- Source records -

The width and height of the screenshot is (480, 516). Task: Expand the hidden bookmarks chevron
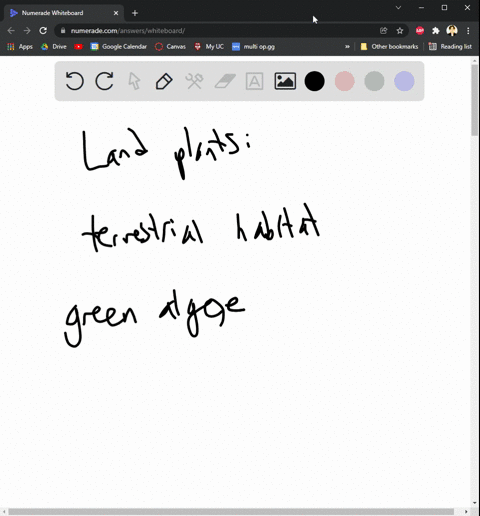coord(347,47)
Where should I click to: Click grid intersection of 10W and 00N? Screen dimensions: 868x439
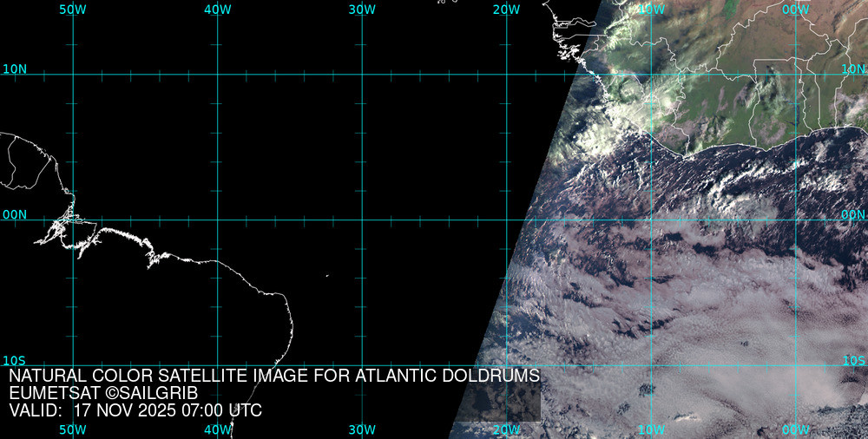click(x=651, y=220)
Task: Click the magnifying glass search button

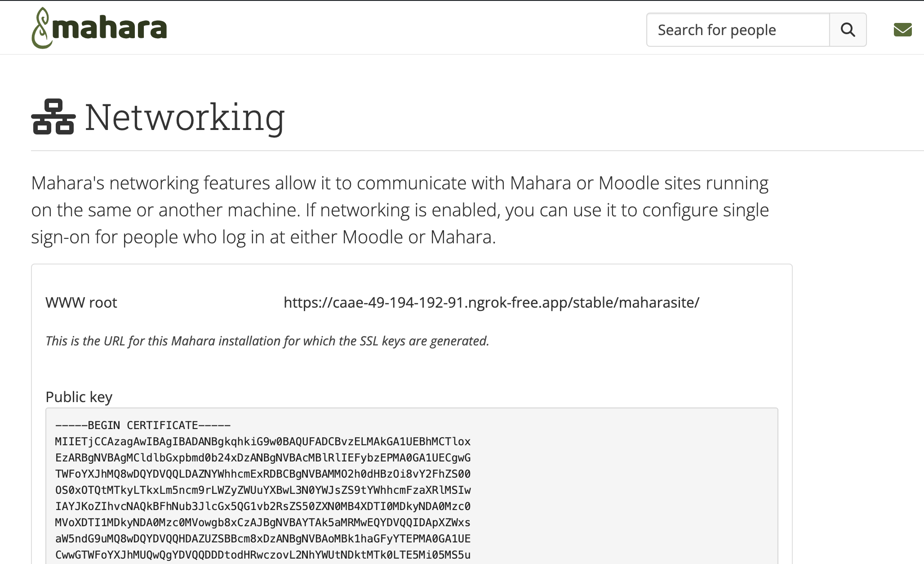Action: pos(848,30)
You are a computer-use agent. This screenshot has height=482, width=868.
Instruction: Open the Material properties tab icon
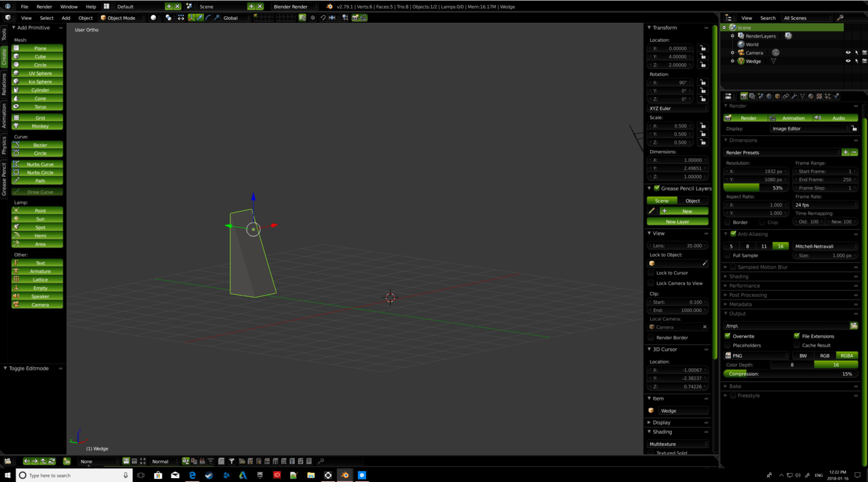(x=810, y=96)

- Aim of the exercise -
Show every line of the entries above that contains the word "height", matching case exactly.

- Answer below -
The width and height of the screenshot is (480, 516). Task: Expand the hidden bookmarks chevron
You are a computer-use agent. This screenshot has height=482, width=868.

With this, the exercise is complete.